> _WHAT THE EXERCISE ASKS_:
Could you give everything from the start of the records down to the line containing "(x=82, y=159)", inclusive, as a JSON list of strings with one string per line and no blank lines?

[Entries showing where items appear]
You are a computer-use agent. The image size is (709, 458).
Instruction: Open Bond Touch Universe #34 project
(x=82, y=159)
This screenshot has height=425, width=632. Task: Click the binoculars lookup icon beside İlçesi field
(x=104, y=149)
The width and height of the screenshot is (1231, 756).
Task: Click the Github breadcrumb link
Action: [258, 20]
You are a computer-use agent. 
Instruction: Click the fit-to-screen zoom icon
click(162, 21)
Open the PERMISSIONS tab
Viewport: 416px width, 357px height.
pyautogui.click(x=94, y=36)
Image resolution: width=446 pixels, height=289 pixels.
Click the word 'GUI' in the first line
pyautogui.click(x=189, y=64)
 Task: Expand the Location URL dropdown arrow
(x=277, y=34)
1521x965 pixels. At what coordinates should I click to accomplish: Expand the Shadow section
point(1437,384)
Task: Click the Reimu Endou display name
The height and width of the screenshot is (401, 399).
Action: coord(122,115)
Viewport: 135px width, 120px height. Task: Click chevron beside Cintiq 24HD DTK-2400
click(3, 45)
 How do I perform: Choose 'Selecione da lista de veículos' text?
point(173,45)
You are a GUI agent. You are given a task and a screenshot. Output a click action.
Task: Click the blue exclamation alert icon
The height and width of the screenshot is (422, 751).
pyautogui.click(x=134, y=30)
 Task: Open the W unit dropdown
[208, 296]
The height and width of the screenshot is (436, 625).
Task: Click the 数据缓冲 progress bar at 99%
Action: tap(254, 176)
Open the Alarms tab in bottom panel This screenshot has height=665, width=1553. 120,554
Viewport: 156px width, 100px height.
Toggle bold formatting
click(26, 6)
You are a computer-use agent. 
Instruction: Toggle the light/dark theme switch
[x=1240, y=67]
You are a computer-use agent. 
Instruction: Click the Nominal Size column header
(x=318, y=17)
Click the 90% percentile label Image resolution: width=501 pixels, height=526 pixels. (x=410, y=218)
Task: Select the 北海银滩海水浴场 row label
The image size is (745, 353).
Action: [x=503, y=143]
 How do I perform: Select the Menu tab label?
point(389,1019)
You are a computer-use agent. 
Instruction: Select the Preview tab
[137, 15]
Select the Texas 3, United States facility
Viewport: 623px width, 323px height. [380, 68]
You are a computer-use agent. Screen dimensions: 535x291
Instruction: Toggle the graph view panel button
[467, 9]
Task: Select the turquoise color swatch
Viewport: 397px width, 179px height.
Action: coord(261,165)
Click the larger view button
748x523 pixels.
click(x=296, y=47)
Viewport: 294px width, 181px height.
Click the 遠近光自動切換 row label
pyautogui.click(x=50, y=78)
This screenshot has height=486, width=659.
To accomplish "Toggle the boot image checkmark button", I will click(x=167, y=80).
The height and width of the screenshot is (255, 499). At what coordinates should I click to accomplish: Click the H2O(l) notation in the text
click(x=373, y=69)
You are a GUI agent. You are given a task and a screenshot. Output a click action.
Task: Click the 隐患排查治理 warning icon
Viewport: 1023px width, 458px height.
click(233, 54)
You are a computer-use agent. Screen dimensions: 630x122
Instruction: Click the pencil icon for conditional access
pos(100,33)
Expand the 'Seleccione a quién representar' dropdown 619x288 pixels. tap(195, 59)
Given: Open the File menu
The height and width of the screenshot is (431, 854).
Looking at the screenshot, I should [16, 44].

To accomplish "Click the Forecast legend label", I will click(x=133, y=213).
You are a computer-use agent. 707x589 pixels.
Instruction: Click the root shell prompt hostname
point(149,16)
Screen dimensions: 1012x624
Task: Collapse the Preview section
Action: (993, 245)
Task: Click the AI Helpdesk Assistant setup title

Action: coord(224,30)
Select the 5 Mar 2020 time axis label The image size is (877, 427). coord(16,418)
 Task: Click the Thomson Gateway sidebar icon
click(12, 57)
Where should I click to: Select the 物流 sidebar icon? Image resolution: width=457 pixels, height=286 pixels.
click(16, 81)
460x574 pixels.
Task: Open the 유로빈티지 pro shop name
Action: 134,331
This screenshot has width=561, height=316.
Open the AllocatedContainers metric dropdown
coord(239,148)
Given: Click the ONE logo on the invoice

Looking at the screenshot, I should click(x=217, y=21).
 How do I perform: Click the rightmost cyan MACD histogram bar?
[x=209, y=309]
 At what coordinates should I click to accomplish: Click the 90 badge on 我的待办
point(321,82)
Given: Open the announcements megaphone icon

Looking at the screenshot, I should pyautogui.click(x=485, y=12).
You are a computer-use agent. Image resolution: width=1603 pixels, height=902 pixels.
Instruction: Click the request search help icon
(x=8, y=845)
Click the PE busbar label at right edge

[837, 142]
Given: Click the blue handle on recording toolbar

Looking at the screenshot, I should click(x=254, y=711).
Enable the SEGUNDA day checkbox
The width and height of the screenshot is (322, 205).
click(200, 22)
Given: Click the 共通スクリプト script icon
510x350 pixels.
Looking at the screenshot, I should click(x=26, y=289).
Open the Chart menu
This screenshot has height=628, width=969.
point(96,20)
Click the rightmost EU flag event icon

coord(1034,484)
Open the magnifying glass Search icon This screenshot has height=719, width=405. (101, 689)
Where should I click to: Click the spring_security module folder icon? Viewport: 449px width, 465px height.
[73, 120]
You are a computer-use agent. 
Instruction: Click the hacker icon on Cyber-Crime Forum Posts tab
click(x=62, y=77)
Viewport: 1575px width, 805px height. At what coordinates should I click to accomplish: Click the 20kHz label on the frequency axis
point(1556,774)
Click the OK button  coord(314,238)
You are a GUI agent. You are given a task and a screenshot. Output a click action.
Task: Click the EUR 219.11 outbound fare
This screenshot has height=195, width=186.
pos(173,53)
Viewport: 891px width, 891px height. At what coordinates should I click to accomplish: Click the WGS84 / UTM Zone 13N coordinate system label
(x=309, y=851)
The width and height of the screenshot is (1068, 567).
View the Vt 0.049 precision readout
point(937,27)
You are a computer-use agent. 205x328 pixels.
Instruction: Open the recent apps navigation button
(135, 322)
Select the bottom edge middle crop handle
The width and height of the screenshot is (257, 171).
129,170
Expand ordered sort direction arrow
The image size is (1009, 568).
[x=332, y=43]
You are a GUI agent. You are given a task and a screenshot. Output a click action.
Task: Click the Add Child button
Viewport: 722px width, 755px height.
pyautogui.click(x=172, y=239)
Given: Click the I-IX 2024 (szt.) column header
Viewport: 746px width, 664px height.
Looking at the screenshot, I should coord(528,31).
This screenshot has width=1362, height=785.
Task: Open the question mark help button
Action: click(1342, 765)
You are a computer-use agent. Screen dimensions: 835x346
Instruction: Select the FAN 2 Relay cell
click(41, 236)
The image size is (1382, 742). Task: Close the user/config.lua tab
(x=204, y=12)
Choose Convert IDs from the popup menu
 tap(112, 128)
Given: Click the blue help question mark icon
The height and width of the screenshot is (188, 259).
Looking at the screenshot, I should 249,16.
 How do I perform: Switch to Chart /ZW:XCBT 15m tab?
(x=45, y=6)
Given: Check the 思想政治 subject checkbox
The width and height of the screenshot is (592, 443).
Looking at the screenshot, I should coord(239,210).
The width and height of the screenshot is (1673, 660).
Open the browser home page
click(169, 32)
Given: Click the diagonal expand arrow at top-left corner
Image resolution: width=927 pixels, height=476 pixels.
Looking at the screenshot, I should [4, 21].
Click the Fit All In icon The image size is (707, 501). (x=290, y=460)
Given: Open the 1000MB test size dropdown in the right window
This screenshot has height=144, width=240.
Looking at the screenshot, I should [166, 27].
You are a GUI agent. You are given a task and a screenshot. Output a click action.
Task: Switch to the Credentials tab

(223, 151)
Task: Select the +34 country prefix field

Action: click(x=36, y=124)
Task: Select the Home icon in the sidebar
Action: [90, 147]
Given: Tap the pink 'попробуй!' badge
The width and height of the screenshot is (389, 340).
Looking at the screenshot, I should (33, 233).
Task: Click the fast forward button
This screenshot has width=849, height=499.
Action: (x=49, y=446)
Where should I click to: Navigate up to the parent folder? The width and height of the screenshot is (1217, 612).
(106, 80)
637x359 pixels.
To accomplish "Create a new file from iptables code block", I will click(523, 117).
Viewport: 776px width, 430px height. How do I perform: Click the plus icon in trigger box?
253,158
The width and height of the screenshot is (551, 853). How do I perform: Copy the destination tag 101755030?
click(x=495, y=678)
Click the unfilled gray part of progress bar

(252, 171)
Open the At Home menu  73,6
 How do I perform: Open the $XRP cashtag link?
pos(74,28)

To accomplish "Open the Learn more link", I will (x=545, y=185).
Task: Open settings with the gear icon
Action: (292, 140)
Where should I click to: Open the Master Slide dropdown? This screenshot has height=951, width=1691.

> _EXERCISE SOLUTION_:
[
  "You are a computer-use agent. The image size is (709, 458).",
  "Instruction: Open Bond Touch Universe #34 project",
  "(x=82, y=159)"
]